Eisenstein's Provisional Government is bourgeois, dictatorial, and closely aligned with church and monarchical ceremony. It's also a little bit ridiculous. As the Bolsheviks are seizing power, the film depicts one of John Reed's most famous vignettes: a parade of old bourgeois dignitaries is turned back by a proletarian solider with the threat of a good spanking. The film also pretends that Kerensky, leader of the Provisional Government, was spending his time in tsarist luxury (he's ensconced in Alexandra's bed for instance) which was only mired by his fear of the Bolshevik future.

In contrast to Kerensky's absurdly isolated antics in the Winter Palace, Lenin, when he arrives at Finland Station, is greeted with overwhelming popular support. As a speaker, Lenin is portrayed dynamic, popular, and steadfast. In the Party's Central Committee meetings, Lenin is bold and decisive.

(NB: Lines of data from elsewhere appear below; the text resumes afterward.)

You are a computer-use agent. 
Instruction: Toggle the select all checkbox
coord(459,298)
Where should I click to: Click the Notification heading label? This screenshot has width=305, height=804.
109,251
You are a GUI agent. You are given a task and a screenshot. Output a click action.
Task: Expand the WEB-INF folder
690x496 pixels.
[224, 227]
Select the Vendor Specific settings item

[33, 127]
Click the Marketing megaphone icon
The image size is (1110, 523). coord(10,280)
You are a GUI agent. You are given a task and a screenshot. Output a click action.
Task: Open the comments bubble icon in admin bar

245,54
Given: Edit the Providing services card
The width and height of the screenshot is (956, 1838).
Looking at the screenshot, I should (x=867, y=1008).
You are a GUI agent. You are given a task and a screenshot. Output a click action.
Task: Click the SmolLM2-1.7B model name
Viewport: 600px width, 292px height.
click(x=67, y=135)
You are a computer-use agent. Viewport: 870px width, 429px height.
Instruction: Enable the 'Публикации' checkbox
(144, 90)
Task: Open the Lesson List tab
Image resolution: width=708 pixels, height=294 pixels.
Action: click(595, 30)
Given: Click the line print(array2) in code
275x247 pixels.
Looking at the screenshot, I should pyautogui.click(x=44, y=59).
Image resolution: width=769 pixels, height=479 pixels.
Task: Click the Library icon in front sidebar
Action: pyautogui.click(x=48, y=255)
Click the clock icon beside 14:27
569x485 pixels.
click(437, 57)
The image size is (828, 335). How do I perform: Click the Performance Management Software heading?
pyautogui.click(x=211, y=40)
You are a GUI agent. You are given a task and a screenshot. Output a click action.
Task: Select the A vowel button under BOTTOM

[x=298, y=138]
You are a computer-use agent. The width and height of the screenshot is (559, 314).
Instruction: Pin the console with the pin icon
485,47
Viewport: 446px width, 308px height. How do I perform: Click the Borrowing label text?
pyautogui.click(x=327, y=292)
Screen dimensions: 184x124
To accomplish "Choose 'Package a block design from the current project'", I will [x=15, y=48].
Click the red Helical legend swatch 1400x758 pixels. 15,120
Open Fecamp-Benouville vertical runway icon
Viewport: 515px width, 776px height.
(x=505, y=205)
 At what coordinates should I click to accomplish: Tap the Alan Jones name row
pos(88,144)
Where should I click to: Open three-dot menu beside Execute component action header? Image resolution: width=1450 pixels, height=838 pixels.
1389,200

When his proposal to seize power succeeds, we watch as Mensheviks cower and Bolsheviks bravely move toward their date with destiny. And that destiny is encapsulated in the film's ending. As Lenin returns to power, a clock in Moscow--and indeed clocks around the world follow suit--is frozen at 25 October 1917.

Krondstadt

The two-part documentary, The Russian Revolution in Color, highlights the role of the Kronstadt sailors in the Russian Revolution and Civil War. The island naval fort that protected St. Petersburg from foreign ships housed about 30,000 well-trained and well-armed military men with deeply held socialist ideals, many of whom with revolutionary pasts. The sailors helped to ensure that the tsarist regime collapsed and later guaranteed that the second Russian revolution, the Bolshevik coup against the Provisional Government, was successful.

In March 1917, the sailors formed a revolutionary committee that coordinated a bloody overthrow of the hated officer corps. The sailors, committed to direct democracy and radical egalitarianism, formed their own laws, printed their own newspapers, policed their small island village, and supported the Bolsheviks who tried to take power in July but only succeeded in October.

After seizing power, Lenin's authoritarian tendencies further alienated the Kronstadt sailors, who were appalled by the Red Terror, War Communism economics, the Bolshevik monopoly on power, and peasant mistreatment and famine in the countryside. Although the sailors had rallied around the besieged Reds in the Civil War, they weren't prepared to forget that they had participated in t in order to obtain in the first two Russian revolutions in order to obtain freedom, direct and multiparty democracy, Soviet (as opposed to Bolshevik) power, and economic justice. In the end, the tension between the Bolsheviks and the radical sailors led to one final sailor rebellion, which Lenin and Trotsky put down ruthlessly, executing thousands and forcing others to flee to Finland after a heroic resistance.